Up to 13× faster than the standard library; 2.4× on realistic Twitter data.

data set SimdUnicode AVX-512 (GB/s) .NET (GB/s) speed-up
Twitter.json 29 12 2.4×
Arabic-Lipsum 12 2.3 5.2×
Chinese-Lipsum 12 3.9 3.0×
Emoji-Lipsum 12 0.9 13×
Hebrew-Lipsum 12 2.3 5.2×
Hindi-Lipsum 12 2.1 5.7×
Japanese-Lipsum 10 3.5 2.9×
Korean-Lipsum 10 1.3 7.7×
Latin-Lipsum 76 76
Russian-Lipsum 12 1.2 10×

On x64 SimdUnicode ships four kernels — a scalar fallback for legacy systems, SSE4.2 for older CPUs, AVX2 for current x64, and AVX-512 for the most recent processors (AMD Zen 4 or better, Intel Ice Lake, etc.).

ARM — Apple M2 (NEON)

1.5×–4× faster than the standard library.

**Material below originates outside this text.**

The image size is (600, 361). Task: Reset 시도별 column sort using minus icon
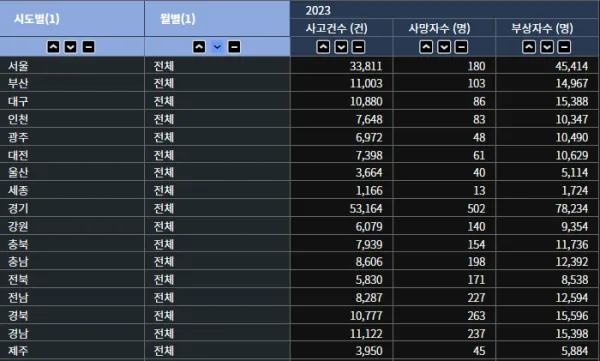(x=88, y=47)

data set SimdUnicode (GB/s) .NET (GB/s) speed-up
Twitter.json 25 14 1.8×
Arabic-Lipsum 7.4 3.5 2.1×
Chinese-Lipsum 7.4 4.8 1.5×
Emoji-Lipsum 7.4 2.5 3.0×
Hebrew-Lipsum 7.4 3.5 2.1×
Hindi-Lipsum 7.3 3.0 2.4×
Japanese-Lipsum 7.3 4.6 1.6×
Korean-Lipsum 7.4 1.8 4.1×
Latin-Lipsum 87 38 2.3×
Russian-Lipsum 7.4 2.7 2.7×

ARM — AWS Graviton 3 (Neoverse V1)

1.2× to over 5× faster than the standard library.

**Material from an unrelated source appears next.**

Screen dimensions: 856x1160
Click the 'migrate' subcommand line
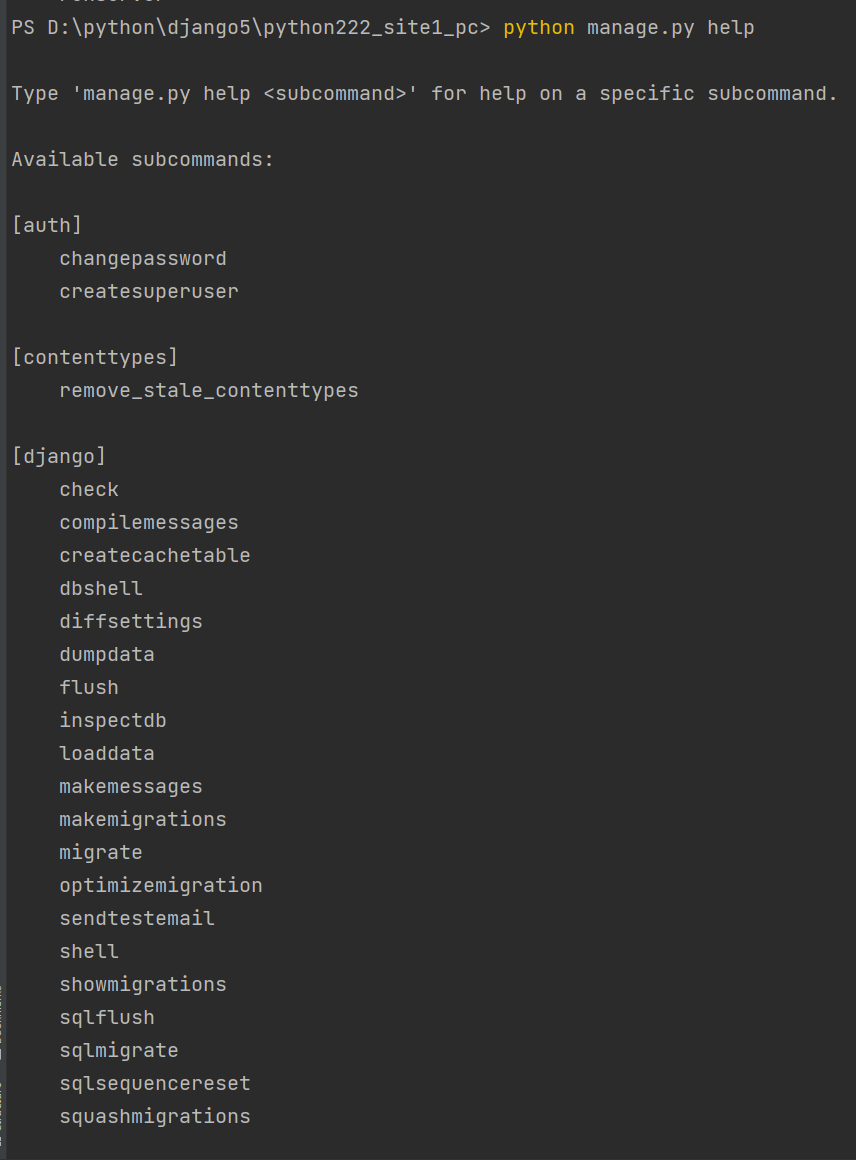101,853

data set SimdUnicode (GB/s) .NET (GB/s) speed-up
Twitter.json 19 11 1.7×
Arabic-Lipsum 5.2 2.7 1.9×
Chinese-Lipsum 5.2 4.5 1.2×
Emoji-Lipsum 5.2 0.9 5.8×
Hebrew-Lipsum 5.2 2.7 1.9×
Hindi-Lipsum 5.2 2.4 2.2×
Japanese-Lipsum 5.2 3.9 1.3×
Korean-Lipsum 5.2 1.5 3.5×
Latin-Lipsum 57 26 2.2×
Russian-Lipsum 5.2 2.8 1.9×

ARM — Qualcomm 8cx Gen 3 (Windows Dev Kit 2023)

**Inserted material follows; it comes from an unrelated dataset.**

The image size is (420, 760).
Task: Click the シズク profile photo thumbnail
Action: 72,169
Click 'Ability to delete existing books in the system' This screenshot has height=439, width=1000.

data set SimdUnicode (GB/s) .NET (GB/s) speed-up
Twitter.json 17 10 1.7×
Arabic-Lipsum 5.0 2.3 2.2×
Chinese-Lipsum 5.0 2.9 1.7×
Emoji-Lipsum 5.0 0.9 5.5×
Hebrew-Lipsum 5.0 2.3 2.2×
Hindi-Lipsum 5.0 1.9 2.6×
Japanese-Lipsum 5.0 2.7 1.9×
Korean-Lipsum 5.0 1.5 3.3×
Latin-Lipsum 50 20 2.5×
Russian-Lipsum 5.0 1.2 5.2×

ARM — AWS Graviton 2 (Neoverse N1)

data set SimdUnicode (GB/s) .NET (GB/s) speed-up
Twitter.json 12 8.7 1.4×
Arabic-Lipsum 3.4 2.0 1.7×
Chinese-Lipsum 3.4 2.6 1.3×
Emoji-Lipsum 3.4 0.8 4.3×
Hebrew-Lipsum 3.4 2.0 1.7×
Hindi-Lipsum 3.4 1.6 2.1×
Japanese-Lipsum 3.4 2.4 1.4×
Korean-Lipsum 3.4 1.3 2.6×
Latin-Lipsum 42 17 2.5×
Russian-Lipsum 3.3 0.95 3.5×

Hardware, compiler and input all affect these numbers. Treat the tables as representative, and measure on your own target hardware for decisions that matter.